C’est un film-témoignage très sobre, qui raconte la vie de simple gens, petites vies bouleversées par des décisions prises au loin et par-dessus leur tête par des inconnus qui n’ont même aucune idée de leur existence. Pas de manichéisme, aucun règlement de compte : Mourad a simplement donné la parole à ceux qu’"on" aurait voulu faire oublier. Mourad, Youssef et Mazen sont assis légèrement en retrait de notre groupe. Youssef a arrêté de faire des commentaires depuis un moment, les yeux de Mazen brillent un peu trop dans le noir. Mourad, lui, regarde sa grand-mère parler et se mordille l’ongle du pouce. Pudeur...

Quand le film s’achève, Mourad annonce aussitôt le suivant : "Bethlehem Checkpoint, 4 a.m.", un témoignage de ce qui se passe chaque matin dès avant le lever du jour au checkpoint que doivent traverser tous les travailleurs de Bethléem.

C’est absolument hallucinant : l’attente alors qu’il fait encore nuit, le froid autour du petit feu, les grincements du tourniquet, tous ces visages en cage. Ce n’est pas une fiction, pas du cinéma. C’est ce qu’endurent chaque jour de leur vie le frère, le père, les voisins, les amis des trois jeunes gars assis là, avec nous et qui vivent en prison malgré tout ce qu’on peut en dire...

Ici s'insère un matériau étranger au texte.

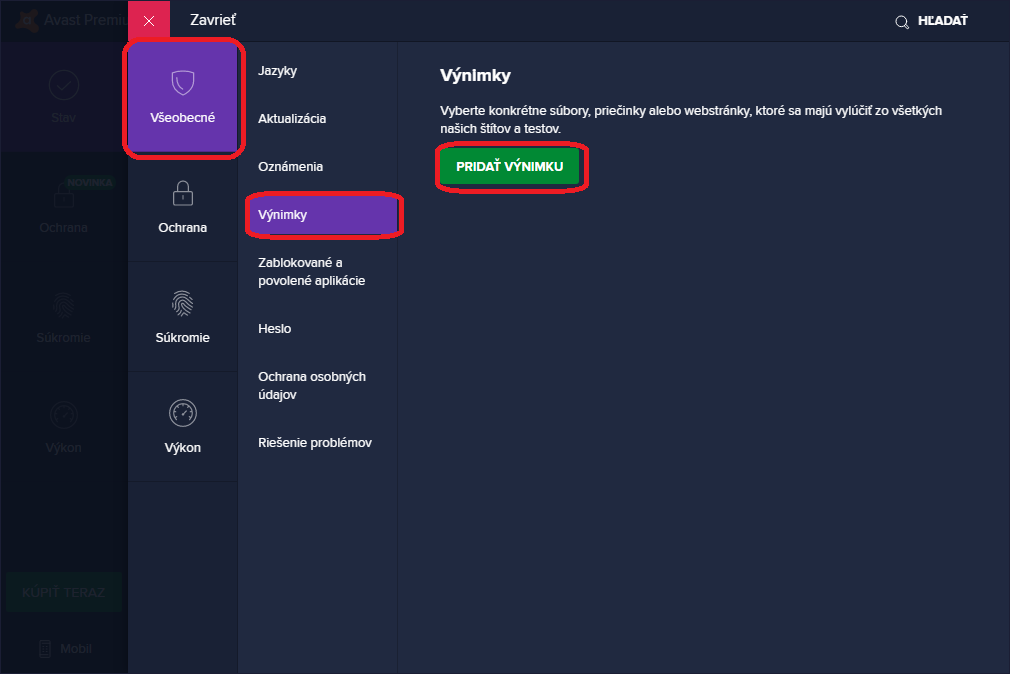Select the Výnimky menu item
Image resolution: width=1010 pixels, height=674 pixels.
(283, 215)
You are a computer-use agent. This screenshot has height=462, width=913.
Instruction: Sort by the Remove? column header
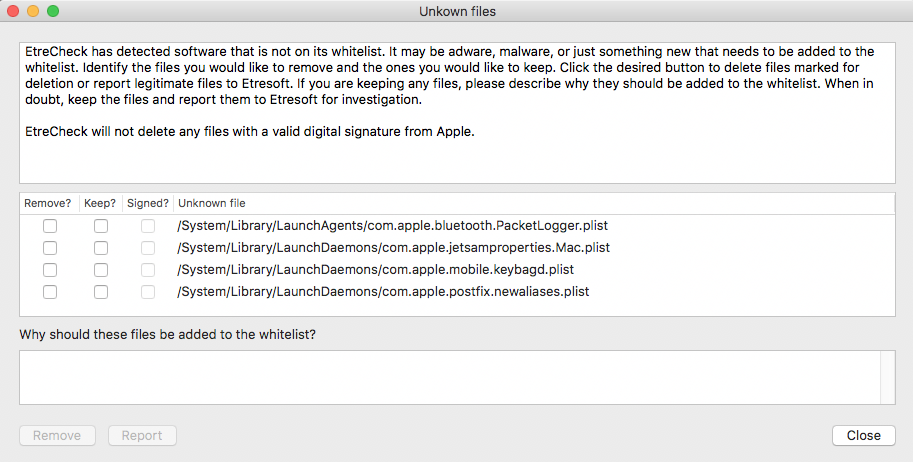(48, 203)
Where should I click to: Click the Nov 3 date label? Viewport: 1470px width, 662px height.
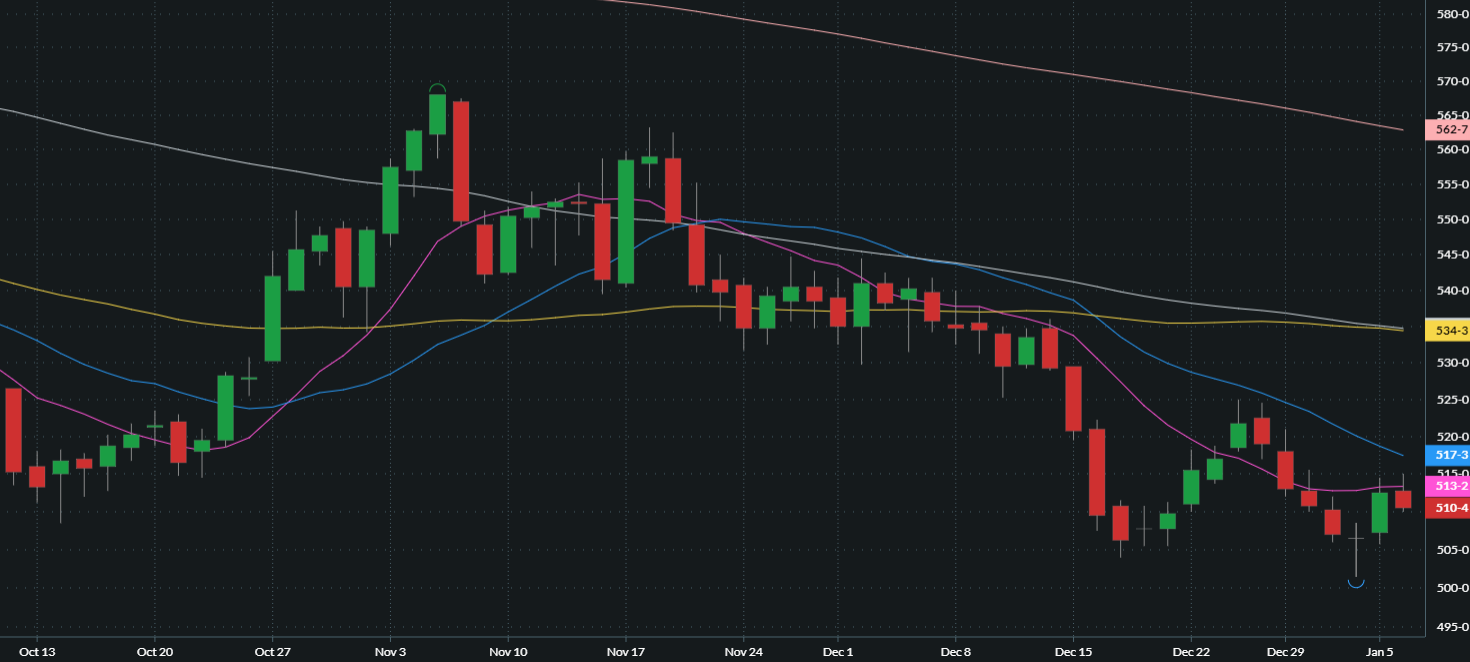pos(390,651)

Nous restons sans voix face à la brutalité des images qui défilent. De temps à autre nous risquons un petit coup d’oeil en direction de nos amis. Nous sommes tristes et malheureux de les sentir tristes et malheureux. Mal à l’aise aussi : regarder leur propre tragédie rejouée devant nous, des "étrangers", ne pouvoir afficher d’autres images de leur histoire que ces humiliantes-là... Lorsque Mourad rallume dans la salle, nous essayons d’applaudir. Applaudir pour son travail, mais aussi pour le courage, la simplicité avec laquelle tous, ils se livrent, et pour la confiance qu’ils nous font...

Au soir, la Guest House nous voit revenir pleins de ce que nous avons vécu, un trop plein même dont il est bon de reparler ensemble une fois réconfortés par le délicieux repas fait maison : falafels, carottes, oignons, aubergines, courgettes, et pour les plus aventureux, piments .

Soirée jeux de cartes, discussions (est-ce que tout geste n’est pas "politique", choix politique, que ce soit trier ses déchets ou ne pas boire de coca ?), murmures de guitare, mise en ordre du carnet de bord personnel, ou dodo pour les plus "entamés".